begin SOURCE EXCERPT

Yes. They were the 4 one seeds.

Purdue and Uconn were also 1 & 3 the year prior. My view is that this stuff will all play out closer to the metrics as we move forward. There are no SDSU's or FAU's coming in these days, doubt we'll see the NC St's either. Cinderella's gonna be rare.
 
Yes. They were the 4 one seeds.

Purdue and Uconn were also 1 & 3 the year prior. My view is that this stuff will all play out closer to the metrics as we move forward. There are no SDSU's or FAU's coming in these days, doubt we'll see the NC St's either. Cinderella's gonna be rare.
I'd be more interested to know where those 4 teams were at the end of the regular season, if I am evaluating how good Kenpom is at predicting the final 4.
 
Yes. They were the 4 one seeds.

Purdue and Uconn were also 1 & 3 the year prior. My view is that this stuff will all play out closer to the metrics as we move forward. There are no SDSU's or FAU's coming in these days, doubt we'll see the NC St's either. Cinderella's gonna be rare.

end SOURCE EXCERPT

(REQUIRED ACTIONS)
A - Please list every basketball team named in the basketball discussion above.
B - Rewrite the paragraph in the basketball discussion that begins "Purdue and Uconn were also" as a short bulleted list.
C - In the basketball discussion, which rating system does the writer want to evaluate at predicting the final 4?

begin EXTRACTED ENTRIES

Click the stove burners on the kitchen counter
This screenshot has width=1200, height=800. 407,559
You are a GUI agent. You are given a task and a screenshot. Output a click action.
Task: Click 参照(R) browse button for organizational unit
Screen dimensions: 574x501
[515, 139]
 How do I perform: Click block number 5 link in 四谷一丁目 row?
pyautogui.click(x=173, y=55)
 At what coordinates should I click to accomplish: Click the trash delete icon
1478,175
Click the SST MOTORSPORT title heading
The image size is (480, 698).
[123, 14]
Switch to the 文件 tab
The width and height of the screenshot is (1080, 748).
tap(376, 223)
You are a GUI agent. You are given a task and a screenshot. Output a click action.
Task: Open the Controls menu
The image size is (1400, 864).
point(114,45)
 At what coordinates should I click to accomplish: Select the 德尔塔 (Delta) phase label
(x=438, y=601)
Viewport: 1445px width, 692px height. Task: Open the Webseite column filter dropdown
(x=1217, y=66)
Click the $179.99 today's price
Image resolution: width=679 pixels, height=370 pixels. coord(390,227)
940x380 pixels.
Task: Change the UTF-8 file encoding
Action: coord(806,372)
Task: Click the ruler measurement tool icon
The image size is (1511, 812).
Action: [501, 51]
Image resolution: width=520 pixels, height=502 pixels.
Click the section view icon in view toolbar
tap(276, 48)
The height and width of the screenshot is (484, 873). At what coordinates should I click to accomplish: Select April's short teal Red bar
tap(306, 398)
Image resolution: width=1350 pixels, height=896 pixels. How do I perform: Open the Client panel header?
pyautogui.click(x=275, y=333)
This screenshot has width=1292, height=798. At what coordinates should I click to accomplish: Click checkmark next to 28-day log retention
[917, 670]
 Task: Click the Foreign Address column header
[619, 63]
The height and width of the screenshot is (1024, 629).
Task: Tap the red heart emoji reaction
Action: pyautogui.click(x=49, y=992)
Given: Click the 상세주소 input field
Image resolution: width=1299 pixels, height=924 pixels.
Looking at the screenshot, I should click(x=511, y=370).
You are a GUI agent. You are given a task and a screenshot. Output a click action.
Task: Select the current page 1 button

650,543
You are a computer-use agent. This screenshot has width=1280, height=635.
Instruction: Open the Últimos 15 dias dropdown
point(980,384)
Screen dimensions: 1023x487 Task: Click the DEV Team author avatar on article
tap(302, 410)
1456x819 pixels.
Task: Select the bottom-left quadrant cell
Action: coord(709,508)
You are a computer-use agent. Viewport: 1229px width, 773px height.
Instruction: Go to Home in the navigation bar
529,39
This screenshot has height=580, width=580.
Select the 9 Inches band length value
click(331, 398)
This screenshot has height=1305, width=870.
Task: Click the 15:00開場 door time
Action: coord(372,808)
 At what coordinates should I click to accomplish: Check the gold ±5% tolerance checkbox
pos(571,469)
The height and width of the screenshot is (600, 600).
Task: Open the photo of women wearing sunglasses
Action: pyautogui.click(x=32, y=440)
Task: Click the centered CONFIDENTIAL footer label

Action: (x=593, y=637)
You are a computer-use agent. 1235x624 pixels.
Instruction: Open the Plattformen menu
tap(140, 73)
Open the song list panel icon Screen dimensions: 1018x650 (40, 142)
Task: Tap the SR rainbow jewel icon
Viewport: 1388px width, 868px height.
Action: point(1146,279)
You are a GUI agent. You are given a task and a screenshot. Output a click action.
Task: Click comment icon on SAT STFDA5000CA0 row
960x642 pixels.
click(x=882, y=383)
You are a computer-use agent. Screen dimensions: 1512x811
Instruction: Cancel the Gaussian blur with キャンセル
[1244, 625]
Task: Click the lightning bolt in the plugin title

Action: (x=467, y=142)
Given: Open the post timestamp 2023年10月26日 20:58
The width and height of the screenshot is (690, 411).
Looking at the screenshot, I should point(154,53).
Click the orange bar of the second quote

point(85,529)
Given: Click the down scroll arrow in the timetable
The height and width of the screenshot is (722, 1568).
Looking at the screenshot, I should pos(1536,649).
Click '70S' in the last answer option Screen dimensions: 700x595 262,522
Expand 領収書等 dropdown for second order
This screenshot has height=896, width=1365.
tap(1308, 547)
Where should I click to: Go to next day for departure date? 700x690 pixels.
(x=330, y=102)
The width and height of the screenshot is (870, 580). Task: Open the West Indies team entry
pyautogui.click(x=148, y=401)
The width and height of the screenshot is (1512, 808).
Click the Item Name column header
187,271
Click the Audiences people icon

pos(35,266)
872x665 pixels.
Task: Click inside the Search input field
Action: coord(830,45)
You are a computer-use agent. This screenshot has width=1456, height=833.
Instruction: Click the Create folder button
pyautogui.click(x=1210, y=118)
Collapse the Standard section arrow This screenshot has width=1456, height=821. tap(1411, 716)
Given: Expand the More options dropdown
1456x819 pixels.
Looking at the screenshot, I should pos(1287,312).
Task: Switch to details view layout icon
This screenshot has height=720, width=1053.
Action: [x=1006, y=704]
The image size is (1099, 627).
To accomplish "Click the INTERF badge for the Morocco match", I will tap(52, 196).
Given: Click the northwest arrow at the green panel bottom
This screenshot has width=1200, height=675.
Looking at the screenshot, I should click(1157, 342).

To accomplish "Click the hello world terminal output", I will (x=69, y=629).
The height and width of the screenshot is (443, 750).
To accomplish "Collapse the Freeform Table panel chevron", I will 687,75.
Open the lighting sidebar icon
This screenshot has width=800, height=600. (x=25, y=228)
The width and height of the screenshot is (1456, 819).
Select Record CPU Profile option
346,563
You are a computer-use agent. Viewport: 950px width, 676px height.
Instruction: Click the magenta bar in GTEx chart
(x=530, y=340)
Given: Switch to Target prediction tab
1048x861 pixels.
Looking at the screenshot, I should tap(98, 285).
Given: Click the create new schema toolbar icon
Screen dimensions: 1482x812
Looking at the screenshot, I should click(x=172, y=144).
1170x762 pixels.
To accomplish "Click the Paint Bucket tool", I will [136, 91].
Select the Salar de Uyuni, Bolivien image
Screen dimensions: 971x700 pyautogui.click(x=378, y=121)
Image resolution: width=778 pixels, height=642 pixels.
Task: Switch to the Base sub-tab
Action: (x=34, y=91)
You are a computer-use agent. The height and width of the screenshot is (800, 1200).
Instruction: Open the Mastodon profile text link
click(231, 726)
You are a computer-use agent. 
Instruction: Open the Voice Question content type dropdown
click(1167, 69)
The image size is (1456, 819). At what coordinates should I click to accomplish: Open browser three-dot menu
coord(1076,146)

end EXTRACTED ENTRIES

(SOLUTIONS BY TASK)
A - Purdue, Uconn, SDSU, FAU, NC St

B -
- Purdue and Uconn were also 1 and 3 the year before.
- Results should track the metrics more closely from now on.
- No teams like SDSU, FAU or NC St are expected to make surprise runs.
- Cinderella teams will be rare.

C - Kenpom